BETA Unicode 6.0.0
The next version of the Unicode Standard will be Version 6.0.0, planned for release on
October 11, 2010. A beta version of the 6.0.0 Unicode Character Database files is available for public comment. We strongly encourage implementers to review the summary description, download the beta 6.0.0 Unicode Character Database files, and test their programs with the new data, well before the end of the beta period. Beta code charts are also available for review. We encourage users to check the code charts carefully to verify correctness of the new characters added to Unicode 6.0 and to ensure that there are no regressions in glyph shapes for previously encoded characters.
The Version 6.0 draft of Chapter 3, Conformance is also posted for
review. Please note that definitions D110 and D111 have revised wording. Users of Unicode should take advantage of this opportunity to
provide any feedback.
Summary description |
Unicode 6.0.0 |
Data files |
http, ftp |
Summary of beta charts |
Readme.txt |
Single-block charts with yellow highlighting for new characters |
http, ftp |
Single block charts for all of Unicode 6.0 |
http, ftp |
Code charts - single download, 95MB |
http, ftp |
Related Unicode Technical Standards
In addition to the Unicode Standard proper, two other Unicode Technical
Standards have significant text and data file updates that are
correlated with the new additions for Unicode 6.0. Review of that text
and data is also encouraged during the beta review period.
Unicode Collation Algorithm (UCA) |
|
Unicode IDNA Compatibility Processing |
|
Review and Comments
For guidance on how to focus your review, see the section
Notable Issues for Beta Testers below.
Any comments on the beta Unicode 6.0.0, the UCD 6.0.0, or the
6.0.0 UAXes and UTSes should be
reported using the Unicode
reporting form, referring to
Public Review
Issue #170. The comment period ends
August 2, 2010.
All substantive comments must have been received by that date for
consideration at the August UTC meeting. Editorial comments (typos,
etc.) may be still submitted after that date for consideration in the final
editorial work.
Note: All beta files may be updated, replaced, or
superseded by other files at any time. The beta files will be
discarded once Unicode 6.0.0 is final. It is inappropriate to cite
these files as other than a work in progress. No
products or implementations should be released based on the beta
UCD data files -- use only the final, approved Version 6.0.0 data
files, expected on October 11, 2010.
The Unicode Consortium provides early access to updated versions of the data files
and text to give reviewers and developers as much time as possible to ensure a problem-free adoption of
Version 6.0.0.
The assignment of characters for Unicode 6.0.0 is now stable. There will be no further additions or modifications of code points.
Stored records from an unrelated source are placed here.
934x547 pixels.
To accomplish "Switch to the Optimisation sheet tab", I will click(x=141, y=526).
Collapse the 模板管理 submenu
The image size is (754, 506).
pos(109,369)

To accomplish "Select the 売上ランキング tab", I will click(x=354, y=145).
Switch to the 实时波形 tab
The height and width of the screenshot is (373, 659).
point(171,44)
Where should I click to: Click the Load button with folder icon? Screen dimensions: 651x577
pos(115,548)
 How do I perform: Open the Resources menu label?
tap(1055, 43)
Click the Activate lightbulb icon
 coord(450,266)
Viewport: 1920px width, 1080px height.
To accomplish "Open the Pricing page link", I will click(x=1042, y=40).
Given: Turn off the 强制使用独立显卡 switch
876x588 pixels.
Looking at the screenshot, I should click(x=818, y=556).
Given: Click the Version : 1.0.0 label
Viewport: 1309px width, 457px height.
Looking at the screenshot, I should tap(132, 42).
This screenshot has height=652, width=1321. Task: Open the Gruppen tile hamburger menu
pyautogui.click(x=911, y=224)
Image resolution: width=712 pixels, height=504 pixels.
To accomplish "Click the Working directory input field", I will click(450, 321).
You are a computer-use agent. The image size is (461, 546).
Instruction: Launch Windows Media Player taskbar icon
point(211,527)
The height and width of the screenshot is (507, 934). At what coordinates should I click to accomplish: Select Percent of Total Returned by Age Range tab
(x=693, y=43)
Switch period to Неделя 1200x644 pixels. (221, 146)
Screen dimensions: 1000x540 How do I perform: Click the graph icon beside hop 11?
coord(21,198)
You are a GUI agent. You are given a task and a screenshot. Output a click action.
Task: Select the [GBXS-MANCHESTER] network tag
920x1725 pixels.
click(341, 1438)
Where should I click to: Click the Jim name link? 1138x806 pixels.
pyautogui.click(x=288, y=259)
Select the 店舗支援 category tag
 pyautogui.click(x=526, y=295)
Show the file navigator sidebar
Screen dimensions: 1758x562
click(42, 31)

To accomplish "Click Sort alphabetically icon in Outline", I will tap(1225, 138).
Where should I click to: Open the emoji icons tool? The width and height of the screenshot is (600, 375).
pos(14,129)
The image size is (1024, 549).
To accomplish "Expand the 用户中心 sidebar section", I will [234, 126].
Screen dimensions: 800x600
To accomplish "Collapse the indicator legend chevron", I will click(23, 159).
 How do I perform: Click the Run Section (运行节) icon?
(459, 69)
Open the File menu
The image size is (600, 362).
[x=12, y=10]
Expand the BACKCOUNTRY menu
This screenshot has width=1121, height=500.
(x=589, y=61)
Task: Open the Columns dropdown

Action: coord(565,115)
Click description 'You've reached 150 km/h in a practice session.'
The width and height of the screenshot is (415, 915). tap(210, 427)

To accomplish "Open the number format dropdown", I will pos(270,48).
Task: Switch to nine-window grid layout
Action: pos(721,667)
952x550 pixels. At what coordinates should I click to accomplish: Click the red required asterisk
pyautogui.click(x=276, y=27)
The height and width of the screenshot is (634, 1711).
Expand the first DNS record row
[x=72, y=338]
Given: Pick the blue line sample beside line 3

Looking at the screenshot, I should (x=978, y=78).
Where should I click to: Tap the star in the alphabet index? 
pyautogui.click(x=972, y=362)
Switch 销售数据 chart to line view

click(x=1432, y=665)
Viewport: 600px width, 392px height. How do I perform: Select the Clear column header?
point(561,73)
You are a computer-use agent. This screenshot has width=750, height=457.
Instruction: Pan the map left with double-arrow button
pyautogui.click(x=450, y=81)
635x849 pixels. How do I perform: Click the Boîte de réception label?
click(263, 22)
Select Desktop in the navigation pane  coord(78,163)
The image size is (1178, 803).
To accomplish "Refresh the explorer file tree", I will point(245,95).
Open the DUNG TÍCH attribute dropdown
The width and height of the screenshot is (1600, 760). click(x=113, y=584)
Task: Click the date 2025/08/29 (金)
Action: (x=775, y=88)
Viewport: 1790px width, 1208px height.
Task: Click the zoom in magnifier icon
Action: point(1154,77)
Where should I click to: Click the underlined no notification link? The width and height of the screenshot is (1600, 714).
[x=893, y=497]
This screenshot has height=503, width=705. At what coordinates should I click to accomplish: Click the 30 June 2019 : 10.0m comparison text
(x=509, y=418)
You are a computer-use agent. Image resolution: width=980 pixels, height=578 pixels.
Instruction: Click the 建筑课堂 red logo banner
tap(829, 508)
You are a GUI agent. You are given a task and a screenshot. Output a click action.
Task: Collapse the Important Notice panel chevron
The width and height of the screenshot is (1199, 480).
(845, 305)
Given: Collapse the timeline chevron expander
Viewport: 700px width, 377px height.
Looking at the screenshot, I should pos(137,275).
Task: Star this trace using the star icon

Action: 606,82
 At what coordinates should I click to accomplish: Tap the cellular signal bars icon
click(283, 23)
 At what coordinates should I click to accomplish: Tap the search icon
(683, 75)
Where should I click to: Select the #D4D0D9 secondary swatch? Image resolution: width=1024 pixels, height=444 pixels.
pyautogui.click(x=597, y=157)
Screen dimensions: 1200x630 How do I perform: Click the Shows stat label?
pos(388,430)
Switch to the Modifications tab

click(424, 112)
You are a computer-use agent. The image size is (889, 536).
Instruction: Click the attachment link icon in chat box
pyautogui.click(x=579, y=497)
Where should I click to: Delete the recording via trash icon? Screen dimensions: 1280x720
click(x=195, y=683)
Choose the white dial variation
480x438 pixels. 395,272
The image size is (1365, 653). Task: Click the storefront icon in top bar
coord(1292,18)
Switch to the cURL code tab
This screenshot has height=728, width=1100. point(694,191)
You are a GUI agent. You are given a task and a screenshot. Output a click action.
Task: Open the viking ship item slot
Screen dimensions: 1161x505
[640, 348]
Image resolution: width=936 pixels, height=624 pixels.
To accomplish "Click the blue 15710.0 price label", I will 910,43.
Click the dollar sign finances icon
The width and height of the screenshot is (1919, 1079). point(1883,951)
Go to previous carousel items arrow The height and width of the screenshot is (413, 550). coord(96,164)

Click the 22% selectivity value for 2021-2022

One of the main purposes of the beta review period, however, is to verify and
correct the preliminary character property assignments in the Unicode Character
Database. Reviewers should check for property changes to existing Unicode 5.2.0
characters, as well as the property values for the new Unicode 6.0.0 character
additions. To facilitate verification of the property changes and additions, diffable XML versions of the Unicode Character Database are available. These XML
files are dated, so that people can check the details of changes that occurred
during the beta review period. The XML
files are in the http://www.unicode.org/Public/6.0.0/diffs/ directory. For more information,
see the
diffs.readme.txt
file.
The beta review period is a good opportunity to add support for the new
Unicode 6.0.0 characters in internal versions of software, so that software can
be tested to verify that the new characters and property assignments don't cause
problems when upgraded to Version 6.0.0 of Unicode.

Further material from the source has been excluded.